With the pandemic still raging, who are the economic winners and losers of COVID-19? In this article, we take a look at who’s fared best and worst from the pandemic.
Since the first lockdown began in the UK in March 2020, the number of jobs lost has risen exponentially. As of November, the British government estimates that at least 1.62 million people are unemployed across the country. The Economist estimates that, worldwide, over 500 million people have been put out of work as a direct result of COVID-19.
Many individuals and families have felt the economic hit first-hand, with countless companies becoming insolvent or being forced to cut down on staff as a result of lockdowns and the economic downturn.

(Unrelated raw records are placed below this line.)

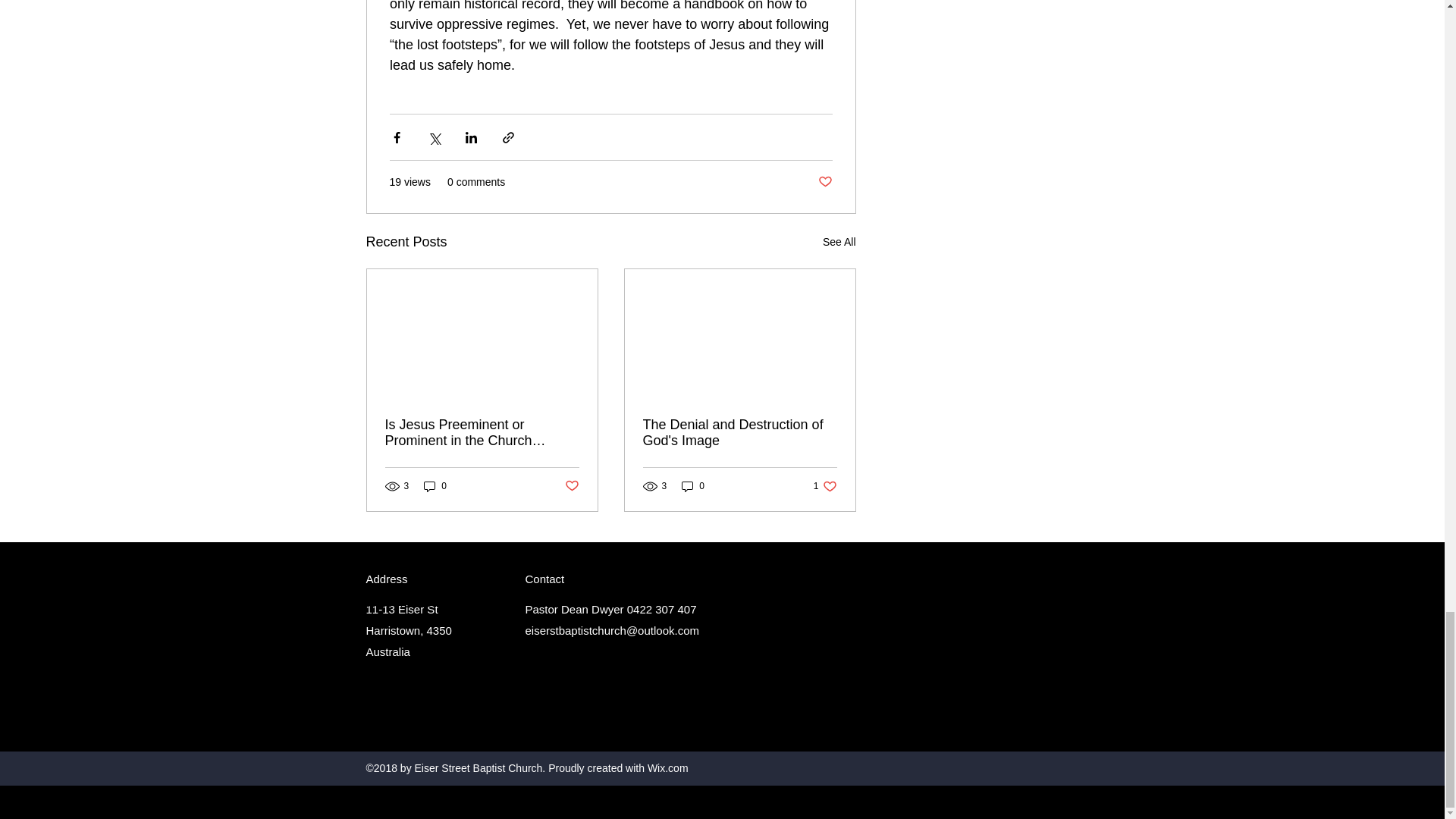
Is Jesus Preeminent or Prominent in the Church Today? (482, 432)
Post not marked as liked (823, 182)
The Denial and Destruction of God's Image (740, 432)
See All (825, 486)
0 (839, 241)
Post not marked as liked (435, 486)
0 (571, 485)
Given the description of an element on the screen output the (x, y) to click on. 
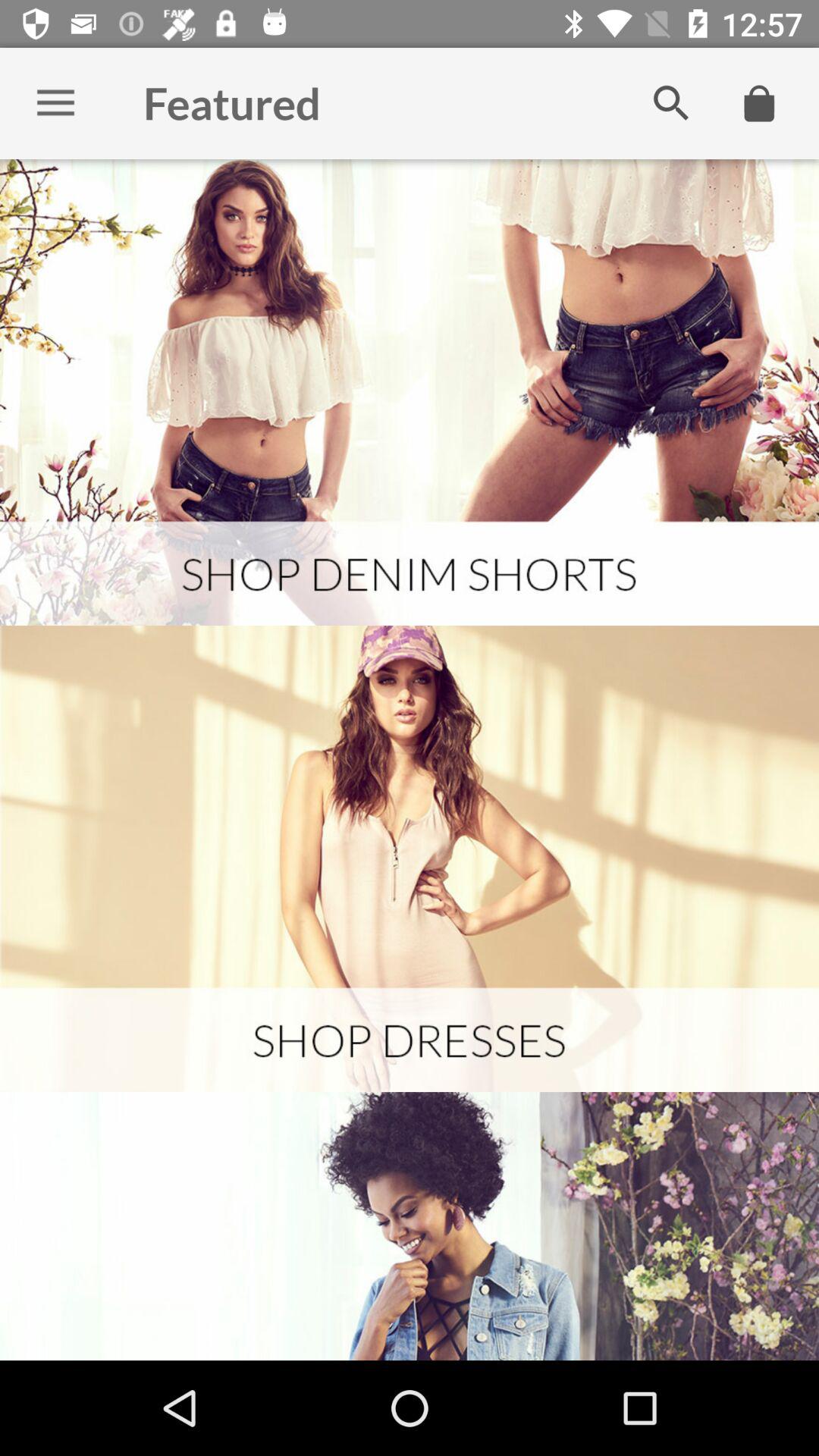
advertisement page (409, 858)
Given the description of an element on the screen output the (x, y) to click on. 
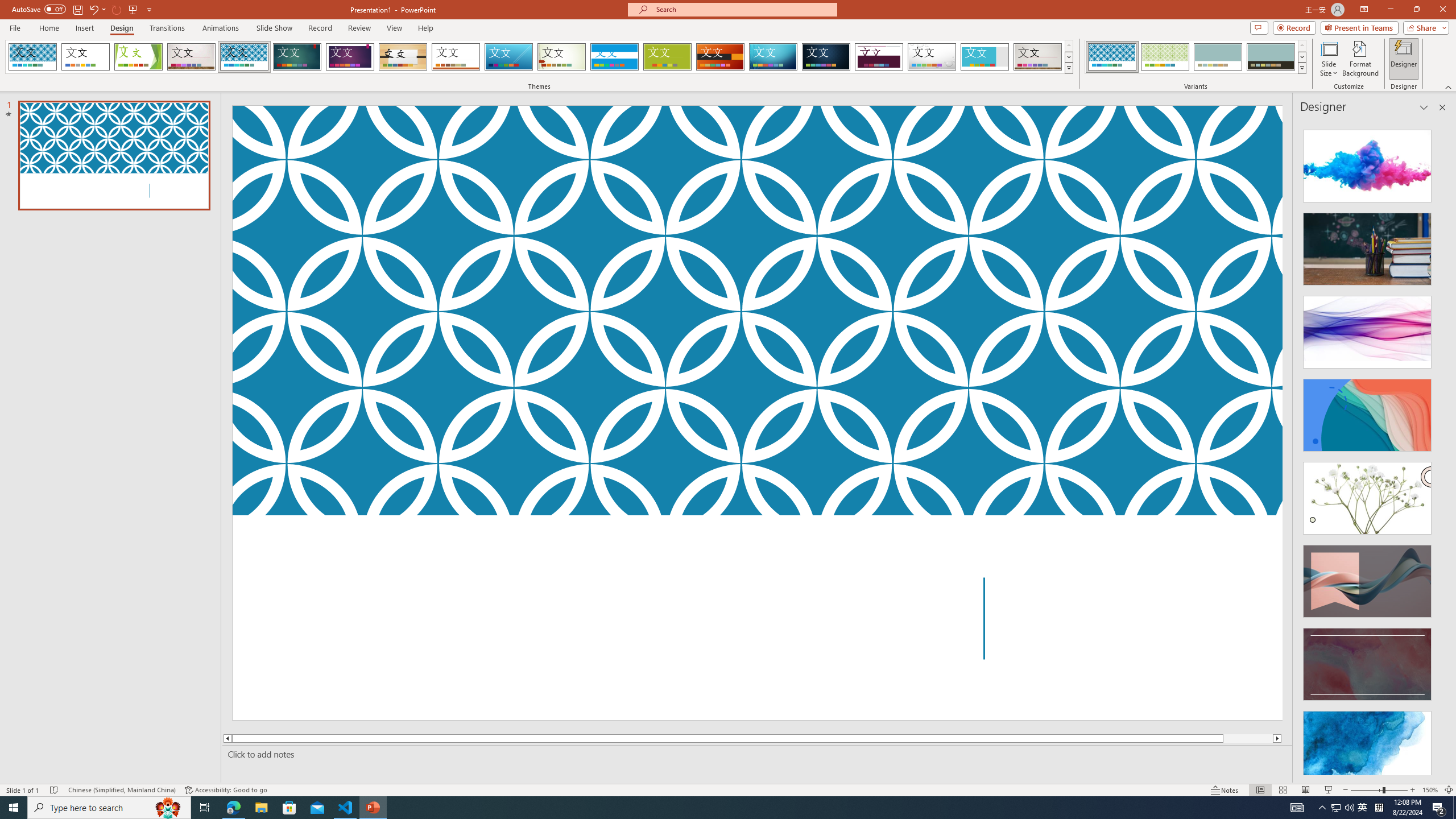
Ion Loading Preview... (296, 56)
Damask Loading Preview... (826, 56)
Variants (1301, 67)
Integral Variant 2 (1164, 56)
Zoom 150% (1430, 790)
Wisp Loading Preview... (561, 56)
Droplet Loading Preview... (931, 56)
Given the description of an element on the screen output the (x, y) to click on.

In the UK, some industries have suffered much worse than others. Service and hospitality industries have borne the brunt of the pandemic’s economic woes, as high streets closed down and restaurants were forced to shut. Businesses that relied on face-to-face interactions and walk-in customers have seen a huge loss of trade.
Cinemas have closed, sporting events, weddings and music festivals have been cancelled, while restaurants and pubs have stopped serving, many permanently. Travel agents have become non-existent, while hotels have scaled back services massively.
Some businesses have pivoted. Restaurants and bars have set up delivery services or collection options, but this all came at an investment cost. Many companies invested heavily to abide by new social distancing regulations, only to be closed down again by the second lockdown or by regional restrictions.
In short, businesses and industries that rely on face-to-face services or physical venues have suffered the most, with little room for manoeuvre and no ability to become fully remote. This downturn of business in these industries has also had a knock-on effect further along the supply chain.
The biggest economic losers from the pandemic are the following industries:
So has anyone been a winner during the pandemic? While many more industries have seen a loss of business due to lockdowns or loss of clients and many more are simply in survival mode, there are parts of the economy that have seriously flourished.
The biggest winners are companies that were already well positioned to serve customers during lockdowns. These are companies that could operate remotely and that offered products and services that were needed during the pandemic.
Amazon has been one of the biggest winners, with their net income rising to 6.3 billion USD in the third quarter of 2020 (in the third quarter of 2019, it was at 2.1 billion USD). Other companies that have seen an exponential upturn in value include the likes of Zoom, which offered teleconferencing software to remote workers.
Businesses offering essential services have thrived too, with supermarket chains booming and anyone with a license to sell PPE making profits.
What Happens to the Worst-off Companies?
While the government has set up support systems, such as the furlough scheme for workers or bounce back loans for companies, many businesses still face the prospect of closure.
In the worst scenarios, businesses have become insolvent. Insolvency practitioners can be called in to attempt business turnarounds or corporate reconstruction in an effort to save as many jobs as possible.
Unfortunately these measures aren’t always successful, and many businesses have laid off workers or been liquidated.
What Does the Future Hold?
In the short term, things are only likely to get worse. The UK government estimates that unemployment numbers are going to rise to at least 2.6 million nationwide through 2021.
This is likely to be the biggest economic recession in centuries, but things will eventually get better. With a vaccine on the horizon, the end of lockdown could be closer than we think, while for entrepreneurs and businesses willing to adapt, pivot and evolve, it’s clear that with the right advice and planning there are still opportunities for the taking.